Serruys PW, et al. Late-Breaking Trials 2. Presented at: TCT Scientific Symposium; Sept. 21-25, 2018; San Diego.

Disclosures: The study was funded by the European Cardiovascular Research Institute with grant support from SMT. Serruys reports he received grant/research support and consultant fees/honoraria from Abbott, Biosensors, HeartFlow, Medtronic, Micell, Philips/Volcano, Sinomedical Sciences Technology and Xeltis.

 

    Perspective
    David J. Cohen

    David J. Cohen

    These are very strong results. We’ve learned over the last 20 years — largely through the work of Prof. Serruys and others — how to do a good trial to test stents, and this is such a trial.

    Based on the results, this looks like a very competitive stent compared with current generation drug-eluting stents. If it’s much less expensive than other stents, interventional cardiologists and hospitals will want to use it. However, I’m not certain whether this study — which was designed to gain regulatory approval in India — is sufficient to allow this stent to gain FDA approval.
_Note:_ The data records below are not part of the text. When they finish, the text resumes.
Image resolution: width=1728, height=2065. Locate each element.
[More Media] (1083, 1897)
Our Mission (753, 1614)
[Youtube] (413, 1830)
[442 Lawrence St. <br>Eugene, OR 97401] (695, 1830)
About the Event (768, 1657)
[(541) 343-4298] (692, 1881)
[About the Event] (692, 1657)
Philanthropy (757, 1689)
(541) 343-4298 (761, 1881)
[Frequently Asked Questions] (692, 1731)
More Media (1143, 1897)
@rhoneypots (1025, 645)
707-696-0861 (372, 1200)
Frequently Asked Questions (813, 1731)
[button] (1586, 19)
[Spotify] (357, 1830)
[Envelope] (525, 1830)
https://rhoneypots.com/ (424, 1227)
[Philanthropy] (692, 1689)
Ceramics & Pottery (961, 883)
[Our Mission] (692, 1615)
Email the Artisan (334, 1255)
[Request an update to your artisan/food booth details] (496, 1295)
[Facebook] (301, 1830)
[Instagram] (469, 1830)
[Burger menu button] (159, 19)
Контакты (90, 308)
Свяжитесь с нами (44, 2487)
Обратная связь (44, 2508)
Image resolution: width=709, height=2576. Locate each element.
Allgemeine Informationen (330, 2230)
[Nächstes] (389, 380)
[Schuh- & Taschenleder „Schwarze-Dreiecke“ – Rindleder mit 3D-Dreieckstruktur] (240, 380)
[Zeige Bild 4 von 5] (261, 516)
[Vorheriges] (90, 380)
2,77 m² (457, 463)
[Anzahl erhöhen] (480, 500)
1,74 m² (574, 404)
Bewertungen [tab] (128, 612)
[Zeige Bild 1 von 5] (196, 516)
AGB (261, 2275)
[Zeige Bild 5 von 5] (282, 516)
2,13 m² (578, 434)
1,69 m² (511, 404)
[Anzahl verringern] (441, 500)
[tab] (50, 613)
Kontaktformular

    The one thing that many interventional cardiologists worry about is that the companies that make these kinds of “me too” stents don’t often support the kind of innovation that we’ve come to expect from the larger U.S.-based device companies. If the market shifts entirely to these less expensive devices, one side effect may be a significant reduction in research and development across the field, which could have deleterious consequences in the future.

    • David J. Cohen, MD, MSc
    • Cardiology Today's Intervention Editorial Board Member
      University of Missouri-Kansas City School of Medicine
      Saint Luke's Mid America Heart Institute

    Disclosures: Cohen reports he receives research/grant support from Abbott, Boston Scientific and Medtronic and is on the steering committee for the LEADERS FREE II trial.